The government claims to be spending up on infrastructure, using the round figure of $100 billion over 10 years. As with previous budgets, any such claims should be taken with a grain of salt. Tony Abbott boasted he was an “infrastructure prime minister”, while actually delivering cuts in infrastructure spending. $10 billion a year is not a high spend on infrastructure, in the scheme of a half-trillion dollar budget. It’s not even that much of an increase in spending on previous years.
And there were some nasties, of course. Predictably, Frydenberg has refused to raise the rate of Newstart. Even worse, the government has announced it will “save” $2 billion from welfare by “simplifying and automating” income reporting to Centrelink. This sounds like an expansion of the dreaded “robodebt” scheme. No-one can have confidence in the Department of Human Services to sensitively or fairly implement such “savings”.
Unbelievably, foreign aid has been cut again.
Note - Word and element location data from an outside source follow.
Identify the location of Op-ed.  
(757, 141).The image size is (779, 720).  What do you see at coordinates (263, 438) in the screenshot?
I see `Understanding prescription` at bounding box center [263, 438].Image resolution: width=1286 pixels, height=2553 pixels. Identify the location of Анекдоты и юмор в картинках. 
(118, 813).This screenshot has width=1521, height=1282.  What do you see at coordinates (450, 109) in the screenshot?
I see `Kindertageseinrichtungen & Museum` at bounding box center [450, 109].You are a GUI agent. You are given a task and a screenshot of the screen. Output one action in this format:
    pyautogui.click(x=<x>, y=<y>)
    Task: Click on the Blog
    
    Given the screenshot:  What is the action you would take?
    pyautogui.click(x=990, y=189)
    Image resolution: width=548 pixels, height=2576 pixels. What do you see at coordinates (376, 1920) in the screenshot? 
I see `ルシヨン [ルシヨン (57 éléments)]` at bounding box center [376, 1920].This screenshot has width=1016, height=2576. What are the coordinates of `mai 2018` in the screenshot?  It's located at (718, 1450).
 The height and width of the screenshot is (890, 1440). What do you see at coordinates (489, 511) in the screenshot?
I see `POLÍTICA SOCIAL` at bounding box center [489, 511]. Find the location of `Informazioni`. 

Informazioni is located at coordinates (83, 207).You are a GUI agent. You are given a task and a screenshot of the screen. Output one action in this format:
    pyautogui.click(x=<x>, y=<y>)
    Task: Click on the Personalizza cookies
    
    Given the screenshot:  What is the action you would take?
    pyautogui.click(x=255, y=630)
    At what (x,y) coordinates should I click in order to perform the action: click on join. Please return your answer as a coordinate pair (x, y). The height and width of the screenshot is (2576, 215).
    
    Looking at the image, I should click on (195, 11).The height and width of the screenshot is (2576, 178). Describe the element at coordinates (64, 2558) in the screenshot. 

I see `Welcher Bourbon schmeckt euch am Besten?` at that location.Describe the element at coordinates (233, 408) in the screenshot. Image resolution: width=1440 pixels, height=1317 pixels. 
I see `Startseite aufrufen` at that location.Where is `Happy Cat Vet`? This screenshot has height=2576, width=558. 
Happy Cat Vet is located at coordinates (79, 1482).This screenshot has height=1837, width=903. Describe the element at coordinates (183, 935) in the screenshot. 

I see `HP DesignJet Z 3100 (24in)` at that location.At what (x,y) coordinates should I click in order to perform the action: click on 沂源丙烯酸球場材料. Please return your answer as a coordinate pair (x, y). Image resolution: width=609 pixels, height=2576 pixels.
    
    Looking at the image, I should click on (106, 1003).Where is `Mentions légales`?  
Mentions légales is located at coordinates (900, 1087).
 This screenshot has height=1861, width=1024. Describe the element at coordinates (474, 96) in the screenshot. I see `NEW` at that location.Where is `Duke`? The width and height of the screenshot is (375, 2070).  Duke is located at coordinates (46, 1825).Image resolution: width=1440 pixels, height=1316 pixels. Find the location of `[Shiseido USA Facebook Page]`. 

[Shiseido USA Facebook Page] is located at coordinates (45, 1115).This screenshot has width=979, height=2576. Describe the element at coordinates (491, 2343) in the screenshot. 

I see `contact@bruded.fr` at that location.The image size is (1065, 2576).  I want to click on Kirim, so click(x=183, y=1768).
This government has a weird obsession with cutting aid to the world’s poorest and neediest. Foreign aid spending is now the lowest on record.
The National Disability Insurance Scheme also looks to be in trouble. One of the reasons the government can claim a small surplus is that there is a $1.6 billion underspend in the NDIS this fiscal year. Why is there an underspend? It appears that the NDIS is rolling out much more slowly than planned. This should not be a reason to save money, Disability advocates want the money quarantined, but the government has banked the savings instead.
The political analysis will focus on whether voters like the $1,080 tax handout. Some will, of course. But it seems unlikely that it will change many voters. Budgets rarely do.
The flat tax mania looks less politically positive when we consider that from 2024, someone on $200,00 a year will pay the same tax rate (30%) as someone on $45,000. That’s highly regressive, any way you look at it. It’s also hugely expensive to the budget bottom line. On one measure, the tax foregone equals $95 billion over the six years to 2025.
That massive “time bomb” in future revenues is not sustainable. It bakes in big trouble for future governments. $95 billion is an awful lot of schools, roads and hospitals that the Commonwealth government won’t be able to finance. Either spending will have to be cut, or tax rates will have to be raised again.
The flattened tax scales also have enormous implications for worsening inequality. As many academics and economists pointed out after last year’s budget, a progressive tax system is important because it is a fundamental break on income and wealth inequality. People earning $45,000 a year have a very different experience of life to those earning $200,000. Taxing them at the same rate gives the top income earners a massive advantage.
As I argued last year, “the flatter the tax system, the more unequal it is, because those earning lots of money can pay tax much more easily than those earning little. Australia is already a low tax country with worsening inequality.” Last night’s budget will likely make inequality even worse.